* **Task to complete**: Reproduce the items below word for word, keeping each line as it stands.

-- Begin --

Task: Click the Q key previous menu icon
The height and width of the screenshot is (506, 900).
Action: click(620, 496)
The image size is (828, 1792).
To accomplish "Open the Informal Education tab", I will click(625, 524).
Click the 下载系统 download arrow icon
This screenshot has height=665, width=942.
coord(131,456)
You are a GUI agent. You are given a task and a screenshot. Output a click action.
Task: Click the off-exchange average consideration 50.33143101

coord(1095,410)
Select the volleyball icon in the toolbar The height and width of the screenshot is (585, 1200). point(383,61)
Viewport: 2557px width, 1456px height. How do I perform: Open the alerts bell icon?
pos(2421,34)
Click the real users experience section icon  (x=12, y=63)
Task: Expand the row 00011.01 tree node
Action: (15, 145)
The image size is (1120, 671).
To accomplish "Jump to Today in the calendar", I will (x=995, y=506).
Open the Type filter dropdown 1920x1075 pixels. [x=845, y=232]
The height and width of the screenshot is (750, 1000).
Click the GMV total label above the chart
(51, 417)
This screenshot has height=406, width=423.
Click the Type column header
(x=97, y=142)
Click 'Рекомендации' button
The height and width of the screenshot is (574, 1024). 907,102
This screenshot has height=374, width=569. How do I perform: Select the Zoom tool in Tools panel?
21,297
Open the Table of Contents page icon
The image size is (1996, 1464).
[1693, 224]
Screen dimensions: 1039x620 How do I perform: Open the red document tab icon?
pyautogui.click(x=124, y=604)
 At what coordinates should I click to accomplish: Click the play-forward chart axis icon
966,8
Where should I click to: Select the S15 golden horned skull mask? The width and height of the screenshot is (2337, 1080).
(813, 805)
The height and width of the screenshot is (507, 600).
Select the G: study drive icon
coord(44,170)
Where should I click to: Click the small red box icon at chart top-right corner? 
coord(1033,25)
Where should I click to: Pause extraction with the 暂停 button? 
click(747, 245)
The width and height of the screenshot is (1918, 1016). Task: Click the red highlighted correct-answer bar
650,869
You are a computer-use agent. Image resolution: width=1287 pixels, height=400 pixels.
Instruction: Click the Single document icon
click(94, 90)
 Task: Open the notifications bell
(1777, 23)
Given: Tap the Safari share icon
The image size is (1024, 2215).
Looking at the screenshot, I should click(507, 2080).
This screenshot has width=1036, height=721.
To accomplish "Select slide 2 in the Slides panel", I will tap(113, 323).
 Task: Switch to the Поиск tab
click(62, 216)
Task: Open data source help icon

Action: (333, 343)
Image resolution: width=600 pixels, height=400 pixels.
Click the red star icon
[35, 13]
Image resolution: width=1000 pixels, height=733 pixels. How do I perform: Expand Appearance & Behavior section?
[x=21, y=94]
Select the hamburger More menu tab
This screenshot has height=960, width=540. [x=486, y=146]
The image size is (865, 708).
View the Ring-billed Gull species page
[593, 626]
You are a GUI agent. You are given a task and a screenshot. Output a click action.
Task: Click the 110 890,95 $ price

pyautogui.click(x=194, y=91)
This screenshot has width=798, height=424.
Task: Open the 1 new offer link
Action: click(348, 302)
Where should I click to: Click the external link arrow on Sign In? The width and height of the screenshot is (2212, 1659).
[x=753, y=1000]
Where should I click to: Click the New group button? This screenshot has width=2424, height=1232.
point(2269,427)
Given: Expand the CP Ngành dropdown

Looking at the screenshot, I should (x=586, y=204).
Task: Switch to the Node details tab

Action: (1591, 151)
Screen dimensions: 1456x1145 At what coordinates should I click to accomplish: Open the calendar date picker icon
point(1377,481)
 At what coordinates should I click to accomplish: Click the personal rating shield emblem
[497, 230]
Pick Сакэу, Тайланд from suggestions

-- End --

* **Written answer**:
Task: Click the Q key previous menu icon
The height and width of the screenshot is (506, 900).
Action: click(620, 496)
The image size is (828, 1792).
To accomplish "Open the Informal Education tab", I will click(625, 524).
Click the 下载系统 download arrow icon
This screenshot has height=665, width=942.
coord(131,456)
You are a GUI agent. You are given a task and a screenshot. Output a click action.
Task: Click the off-exchange average consideration 50.33143101

coord(1095,410)
Select the volleyball icon in the toolbar The height and width of the screenshot is (585, 1200). point(383,61)
Viewport: 2557px width, 1456px height. How do I perform: Open the alerts bell icon?
pos(2421,34)
Click the real users experience section icon  (x=12, y=63)
Task: Expand the row 00011.01 tree node
Action: (15, 145)
The image size is (1120, 671).
To accomplish "Jump to Today in the calendar", I will (x=995, y=506).
Open the Type filter dropdown 1920x1075 pixels. [x=845, y=232]
The height and width of the screenshot is (750, 1000).
Click the GMV total label above the chart
(51, 417)
This screenshot has height=406, width=423.
Click the Type column header
(x=97, y=142)
Click 'Рекомендации' button
The height and width of the screenshot is (574, 1024). 907,102
This screenshot has height=374, width=569. How do I perform: Select the Zoom tool in Tools panel?
21,297
Open the Table of Contents page icon
The image size is (1996, 1464).
[1693, 224]
Screen dimensions: 1039x620 How do I perform: Open the red document tab icon?
pyautogui.click(x=124, y=604)
 At what coordinates should I click to accomplish: Click the play-forward chart axis icon
966,8
Where should I click to: Select the S15 golden horned skull mask? The width and height of the screenshot is (2337, 1080).
(813, 805)
The height and width of the screenshot is (507, 600).
Select the G: study drive icon
coord(44,170)
Where should I click to: Click the small red box icon at chart top-right corner? 
coord(1033,25)
Where should I click to: Pause extraction with the 暂停 button? 
click(747, 245)
The width and height of the screenshot is (1918, 1016). Task: Click the red highlighted correct-answer bar
650,869
You are a computer-use agent. Image resolution: width=1287 pixels, height=400 pixels.
Instruction: Click the Single document icon
click(94, 90)
 Task: Open the notifications bell
(1777, 23)
Given: Tap the Safari share icon
The image size is (1024, 2215).
Looking at the screenshot, I should click(507, 2080).
This screenshot has width=1036, height=721.
To accomplish "Select slide 2 in the Slides panel", I will tap(113, 323).
 Task: Switch to the Поиск tab
click(62, 216)
Task: Open data source help icon

Action: (333, 343)
Image resolution: width=600 pixels, height=400 pixels.
Click the red star icon
[35, 13]
Image resolution: width=1000 pixels, height=733 pixels. How do I perform: Expand Appearance & Behavior section?
[x=21, y=94]
Select the hamburger More menu tab
This screenshot has height=960, width=540. [x=486, y=146]
The image size is (865, 708).
View the Ring-billed Gull species page
[593, 626]
You are a GUI agent. You are given a task and a screenshot. Output a click action.
Task: Click the 110 890,95 $ price

pyautogui.click(x=194, y=91)
This screenshot has width=798, height=424.
Task: Open the 1 new offer link
Action: click(348, 302)
Where should I click to: Click the external link arrow on Sign In? The width and height of the screenshot is (2212, 1659).
[x=753, y=1000]
Where should I click to: Click the New group button? This screenshot has width=2424, height=1232.
point(2269,427)
Given: Expand the CP Ngành dropdown

Looking at the screenshot, I should (x=586, y=204).
Task: Switch to the Node details tab

Action: (1591, 151)
Screen dimensions: 1456x1145 At what coordinates should I click to accomplish: Open the calendar date picker icon
point(1377,481)
 At what coordinates should I click to accomplish: Click the personal rating shield emblem
[497, 230]
Pick Сакэу, Тайланд from suggestions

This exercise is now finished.